En son Anayasa Mahkemesi Sayın Balbay'la ilgili bir karar verdi ve bu karar, hiçbir tartışma götürmeksizin, bağlayıcı bir nitelik taşımaktadır. Bu karara göre tüm seçilmişlerin serbest bırakılması gerekiyor ancak buna rağmen idare ve yargı organları bu karara uymamaktadır. Anayasa Mahkemesinin vermiş olduğu kararın tartışmasız yerine getirilmesi gerekirdi. Ancak, bugün, Diyarbakır 5. ve 6. Ağır Ceza Mahkemeleri tutuklu vekillerimizin tahliye taleplerini oy çokluğuyla reddetmiştir. Bu karar hukuki değil, siyasi bir karardır. Yargı, bağımsız ya da bağımlı olarak, tutuklu vekillerimiz ve siyasetçilerimize karşı ayrımcı bir tutum izlemektedir. Bu karar bir hukuk skandalıdır, bir çifte standarttır. Bu karar yıllardır sık sık dile getirdiğimiz "Yasalar Fırat'ın doğusunda, ayrı batısında ayrı işliyor." söylemimizin doğrulandığını göstermektedir.

Buradan bir kez daha Hükûmete sesleniyoruz: Kürdistan milletvekilleri serbest bırakılmalıdır. Halk iradesinin Meclise yansıması sağlanarak Türkiye bu ayıptan ancak kurtulabilir. Kürtler bu kararı kabul etmiyor ve şiddetle kınıyorlar.

Sayın Başkan, değerli milletvekilleri; şimdi Sanayi Bakanlığının bütçesi üzerine konuşmamı devam ettirmek istiyorum.
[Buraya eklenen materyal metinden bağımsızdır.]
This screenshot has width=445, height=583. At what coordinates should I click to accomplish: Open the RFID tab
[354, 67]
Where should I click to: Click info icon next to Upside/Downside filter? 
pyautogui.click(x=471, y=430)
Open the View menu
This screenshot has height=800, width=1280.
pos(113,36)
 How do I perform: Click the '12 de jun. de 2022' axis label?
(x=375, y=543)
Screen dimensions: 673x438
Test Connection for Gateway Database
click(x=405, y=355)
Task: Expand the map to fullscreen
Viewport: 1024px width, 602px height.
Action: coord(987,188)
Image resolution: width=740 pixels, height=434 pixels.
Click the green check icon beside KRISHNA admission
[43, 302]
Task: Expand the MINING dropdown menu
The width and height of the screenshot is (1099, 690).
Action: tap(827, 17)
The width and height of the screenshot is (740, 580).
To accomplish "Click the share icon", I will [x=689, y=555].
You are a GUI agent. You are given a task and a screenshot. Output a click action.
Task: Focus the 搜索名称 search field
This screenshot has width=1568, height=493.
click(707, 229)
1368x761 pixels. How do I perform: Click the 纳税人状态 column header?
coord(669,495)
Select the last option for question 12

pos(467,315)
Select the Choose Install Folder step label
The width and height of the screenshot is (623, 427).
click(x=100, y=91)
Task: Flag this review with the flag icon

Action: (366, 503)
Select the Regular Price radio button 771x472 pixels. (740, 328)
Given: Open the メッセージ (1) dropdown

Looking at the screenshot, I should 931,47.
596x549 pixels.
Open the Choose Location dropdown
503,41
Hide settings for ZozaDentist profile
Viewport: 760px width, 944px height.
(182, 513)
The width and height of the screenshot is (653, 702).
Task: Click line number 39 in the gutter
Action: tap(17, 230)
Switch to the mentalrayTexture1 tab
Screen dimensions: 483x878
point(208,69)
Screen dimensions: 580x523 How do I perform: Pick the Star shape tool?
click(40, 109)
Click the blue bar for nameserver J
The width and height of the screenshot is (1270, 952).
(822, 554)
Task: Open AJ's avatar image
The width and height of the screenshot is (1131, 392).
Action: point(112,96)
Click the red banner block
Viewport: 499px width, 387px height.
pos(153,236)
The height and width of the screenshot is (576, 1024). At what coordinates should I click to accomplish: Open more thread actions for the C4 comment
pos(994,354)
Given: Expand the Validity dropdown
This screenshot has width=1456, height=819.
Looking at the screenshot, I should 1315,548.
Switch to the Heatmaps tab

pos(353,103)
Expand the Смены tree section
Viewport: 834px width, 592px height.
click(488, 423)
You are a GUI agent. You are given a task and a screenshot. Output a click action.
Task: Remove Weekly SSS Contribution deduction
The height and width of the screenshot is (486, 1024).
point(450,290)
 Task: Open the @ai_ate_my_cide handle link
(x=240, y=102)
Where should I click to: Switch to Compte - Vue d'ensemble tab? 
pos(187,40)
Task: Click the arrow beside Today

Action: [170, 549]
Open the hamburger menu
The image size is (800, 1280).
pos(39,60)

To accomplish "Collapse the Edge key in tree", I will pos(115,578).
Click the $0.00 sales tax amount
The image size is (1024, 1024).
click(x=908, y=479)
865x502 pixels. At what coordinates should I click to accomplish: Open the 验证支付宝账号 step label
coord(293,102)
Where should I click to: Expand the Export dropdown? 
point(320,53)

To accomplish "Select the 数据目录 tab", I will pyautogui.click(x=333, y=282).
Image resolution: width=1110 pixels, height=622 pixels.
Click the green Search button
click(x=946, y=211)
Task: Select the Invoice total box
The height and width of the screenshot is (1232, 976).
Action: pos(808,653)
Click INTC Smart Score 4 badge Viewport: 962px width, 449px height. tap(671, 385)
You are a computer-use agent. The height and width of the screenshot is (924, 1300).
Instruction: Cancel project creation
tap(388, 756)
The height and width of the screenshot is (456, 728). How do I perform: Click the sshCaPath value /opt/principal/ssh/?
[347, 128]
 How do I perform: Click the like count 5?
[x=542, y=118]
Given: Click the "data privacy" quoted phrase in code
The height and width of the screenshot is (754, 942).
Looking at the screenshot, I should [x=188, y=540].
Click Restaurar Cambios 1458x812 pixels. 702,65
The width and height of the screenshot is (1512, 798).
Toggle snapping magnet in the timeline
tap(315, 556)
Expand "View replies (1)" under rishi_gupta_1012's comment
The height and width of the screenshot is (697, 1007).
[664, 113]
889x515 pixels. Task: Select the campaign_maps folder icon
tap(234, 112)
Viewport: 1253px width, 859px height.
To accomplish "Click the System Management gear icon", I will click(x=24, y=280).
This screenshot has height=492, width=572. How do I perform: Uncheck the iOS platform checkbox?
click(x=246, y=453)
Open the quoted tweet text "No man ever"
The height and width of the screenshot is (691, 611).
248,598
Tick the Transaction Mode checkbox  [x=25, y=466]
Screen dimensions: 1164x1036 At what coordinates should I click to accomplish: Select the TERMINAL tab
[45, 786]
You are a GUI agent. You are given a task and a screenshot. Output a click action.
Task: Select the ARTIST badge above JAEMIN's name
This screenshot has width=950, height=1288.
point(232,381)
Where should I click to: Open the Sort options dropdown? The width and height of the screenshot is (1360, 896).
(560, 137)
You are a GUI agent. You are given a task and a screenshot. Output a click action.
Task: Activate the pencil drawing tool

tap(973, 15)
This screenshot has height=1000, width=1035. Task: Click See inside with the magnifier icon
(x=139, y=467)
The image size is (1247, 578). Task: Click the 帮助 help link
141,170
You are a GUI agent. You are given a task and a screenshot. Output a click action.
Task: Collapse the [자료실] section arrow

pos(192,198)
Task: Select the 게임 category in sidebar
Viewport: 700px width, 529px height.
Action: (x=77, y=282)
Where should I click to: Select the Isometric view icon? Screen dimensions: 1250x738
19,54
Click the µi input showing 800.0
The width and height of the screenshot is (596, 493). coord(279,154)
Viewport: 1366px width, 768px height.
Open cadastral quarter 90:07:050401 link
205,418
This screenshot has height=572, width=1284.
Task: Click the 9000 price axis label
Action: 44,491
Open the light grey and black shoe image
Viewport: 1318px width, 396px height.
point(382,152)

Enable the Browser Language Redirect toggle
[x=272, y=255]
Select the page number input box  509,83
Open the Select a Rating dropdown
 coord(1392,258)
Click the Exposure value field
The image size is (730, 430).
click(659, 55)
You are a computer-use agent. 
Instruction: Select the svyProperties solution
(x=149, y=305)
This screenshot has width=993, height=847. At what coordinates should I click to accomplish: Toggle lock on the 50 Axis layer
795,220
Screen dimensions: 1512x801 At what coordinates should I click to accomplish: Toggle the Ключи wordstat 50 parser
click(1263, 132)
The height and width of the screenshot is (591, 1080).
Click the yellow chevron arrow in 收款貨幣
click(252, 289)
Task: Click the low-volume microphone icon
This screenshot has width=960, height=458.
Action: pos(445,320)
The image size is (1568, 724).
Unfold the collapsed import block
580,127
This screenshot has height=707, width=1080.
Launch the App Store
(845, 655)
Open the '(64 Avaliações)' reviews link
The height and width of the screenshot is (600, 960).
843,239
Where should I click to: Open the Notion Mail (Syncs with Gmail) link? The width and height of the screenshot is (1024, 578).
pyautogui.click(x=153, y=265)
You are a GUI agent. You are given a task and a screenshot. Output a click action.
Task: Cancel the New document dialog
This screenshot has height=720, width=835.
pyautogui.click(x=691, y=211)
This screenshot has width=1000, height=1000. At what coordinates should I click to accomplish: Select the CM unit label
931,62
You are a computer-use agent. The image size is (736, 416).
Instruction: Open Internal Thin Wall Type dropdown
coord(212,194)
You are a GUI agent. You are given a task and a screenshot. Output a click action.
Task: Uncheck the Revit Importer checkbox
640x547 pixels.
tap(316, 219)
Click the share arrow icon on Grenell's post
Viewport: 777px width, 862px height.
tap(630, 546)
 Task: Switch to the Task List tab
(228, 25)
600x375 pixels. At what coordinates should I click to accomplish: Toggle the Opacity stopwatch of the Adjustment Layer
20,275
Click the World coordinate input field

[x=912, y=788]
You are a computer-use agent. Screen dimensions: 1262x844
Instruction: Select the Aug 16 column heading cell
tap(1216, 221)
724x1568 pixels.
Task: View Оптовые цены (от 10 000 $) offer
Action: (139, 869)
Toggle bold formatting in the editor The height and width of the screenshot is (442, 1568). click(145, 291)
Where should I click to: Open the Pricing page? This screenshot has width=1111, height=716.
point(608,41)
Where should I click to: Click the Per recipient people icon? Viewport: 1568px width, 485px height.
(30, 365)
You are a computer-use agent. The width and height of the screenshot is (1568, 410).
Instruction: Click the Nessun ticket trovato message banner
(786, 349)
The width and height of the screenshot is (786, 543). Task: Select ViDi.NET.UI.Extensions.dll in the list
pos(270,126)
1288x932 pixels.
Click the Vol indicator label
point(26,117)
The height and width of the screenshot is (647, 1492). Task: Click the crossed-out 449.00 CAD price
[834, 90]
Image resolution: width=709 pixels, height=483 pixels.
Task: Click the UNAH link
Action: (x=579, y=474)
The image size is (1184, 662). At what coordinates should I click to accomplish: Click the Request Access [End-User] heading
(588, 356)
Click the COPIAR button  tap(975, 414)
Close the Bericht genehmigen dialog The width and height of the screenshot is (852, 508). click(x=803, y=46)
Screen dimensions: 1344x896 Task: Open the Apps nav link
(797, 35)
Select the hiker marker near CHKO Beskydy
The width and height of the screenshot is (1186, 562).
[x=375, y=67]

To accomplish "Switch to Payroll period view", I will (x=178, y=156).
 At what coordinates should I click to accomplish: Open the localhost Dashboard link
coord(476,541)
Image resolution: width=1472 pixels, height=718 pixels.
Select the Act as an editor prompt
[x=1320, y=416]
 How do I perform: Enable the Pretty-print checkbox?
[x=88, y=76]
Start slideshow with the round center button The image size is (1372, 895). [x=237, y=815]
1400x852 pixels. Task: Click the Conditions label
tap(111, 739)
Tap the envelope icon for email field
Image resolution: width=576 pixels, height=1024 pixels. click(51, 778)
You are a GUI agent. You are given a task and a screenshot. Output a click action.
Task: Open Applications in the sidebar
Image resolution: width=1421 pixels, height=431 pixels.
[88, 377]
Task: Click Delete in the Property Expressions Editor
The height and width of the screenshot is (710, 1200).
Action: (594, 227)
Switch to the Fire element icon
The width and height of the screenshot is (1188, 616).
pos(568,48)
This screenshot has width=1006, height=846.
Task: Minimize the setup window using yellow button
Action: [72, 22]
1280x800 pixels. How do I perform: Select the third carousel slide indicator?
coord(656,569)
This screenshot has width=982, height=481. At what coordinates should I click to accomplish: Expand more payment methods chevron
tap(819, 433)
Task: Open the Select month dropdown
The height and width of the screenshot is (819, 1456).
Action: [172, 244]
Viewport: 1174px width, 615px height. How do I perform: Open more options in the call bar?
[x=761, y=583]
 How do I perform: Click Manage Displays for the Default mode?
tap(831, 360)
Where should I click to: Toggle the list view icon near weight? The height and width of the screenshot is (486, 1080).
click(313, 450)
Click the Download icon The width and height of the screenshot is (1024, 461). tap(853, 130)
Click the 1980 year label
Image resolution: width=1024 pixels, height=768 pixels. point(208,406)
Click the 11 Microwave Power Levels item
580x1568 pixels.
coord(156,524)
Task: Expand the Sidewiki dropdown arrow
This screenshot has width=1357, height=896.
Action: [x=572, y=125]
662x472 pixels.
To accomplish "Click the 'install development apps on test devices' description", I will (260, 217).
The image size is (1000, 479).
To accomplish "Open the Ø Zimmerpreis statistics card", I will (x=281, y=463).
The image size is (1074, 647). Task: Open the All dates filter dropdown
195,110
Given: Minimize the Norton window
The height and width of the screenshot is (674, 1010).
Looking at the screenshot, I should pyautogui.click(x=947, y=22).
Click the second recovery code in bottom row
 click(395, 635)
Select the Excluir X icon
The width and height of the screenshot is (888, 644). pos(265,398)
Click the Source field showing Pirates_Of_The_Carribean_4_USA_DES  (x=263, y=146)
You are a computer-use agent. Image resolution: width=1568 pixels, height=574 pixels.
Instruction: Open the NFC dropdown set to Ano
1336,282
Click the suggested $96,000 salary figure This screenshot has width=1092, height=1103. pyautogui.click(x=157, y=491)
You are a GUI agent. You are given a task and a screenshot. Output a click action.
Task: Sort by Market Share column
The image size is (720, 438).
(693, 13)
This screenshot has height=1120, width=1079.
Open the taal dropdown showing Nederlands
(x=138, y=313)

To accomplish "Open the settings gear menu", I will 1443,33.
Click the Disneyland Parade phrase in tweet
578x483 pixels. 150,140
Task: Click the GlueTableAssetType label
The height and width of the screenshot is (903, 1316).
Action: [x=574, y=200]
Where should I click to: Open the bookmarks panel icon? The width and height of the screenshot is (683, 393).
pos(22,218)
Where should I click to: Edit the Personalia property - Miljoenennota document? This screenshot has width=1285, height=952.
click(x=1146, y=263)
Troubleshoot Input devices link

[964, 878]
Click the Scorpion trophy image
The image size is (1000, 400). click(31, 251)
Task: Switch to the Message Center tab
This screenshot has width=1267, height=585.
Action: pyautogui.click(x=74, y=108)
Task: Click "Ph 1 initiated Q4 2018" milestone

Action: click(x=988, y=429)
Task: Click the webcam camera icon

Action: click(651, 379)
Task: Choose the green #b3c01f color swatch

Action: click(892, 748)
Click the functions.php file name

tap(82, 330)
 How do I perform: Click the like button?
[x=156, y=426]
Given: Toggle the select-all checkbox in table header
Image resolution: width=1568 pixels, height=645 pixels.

Türkiye'de sanayi dağılımı dengesiz olarak yoğunlaşmıştır. Yerel düzeyde çalışmalar yürütülüp bölgelerin potansiyelleri doğrultusunda sanayinin geliştirilmesi için politika yürütülmediği gibi, küçük ve orta ölçekli işletmelerin ekonomideki rolünü ve etkinliğini artırmaya dönük kalıcı önlemler de alınmamaktadır. Bu nedenledir ki, sanayileşme tekelleşerek büyümekte, bu olgu ise gelir dağılımındaki adaletsizliği giderek boyutlandırmaktadır. Sanayideki tekelleşme aynı zamanda doğanın ve doğal kaynakların da yok edilmesine, doğanın sermaye doğanın sermaye sahiplerince çıkarları doğrultusunda özel mülkiyet gibi kullanılmasına sebep olmaktadır. Bölgelerin ekonomik potansiyelleri doğrultusunda kırsal kalkınma stratejileri geliştirilmediği gibi, geri bırakılmış bölgelerin kaynakları metropollere taşınmaktadır. Bugüne kadar tüm zorluklara rağmen ayakta kalmış fabrikalar kapatılmış, hayvancılık ve tarım, girdi fiyatlarının yükseltilmesi ile baltalanmıştır.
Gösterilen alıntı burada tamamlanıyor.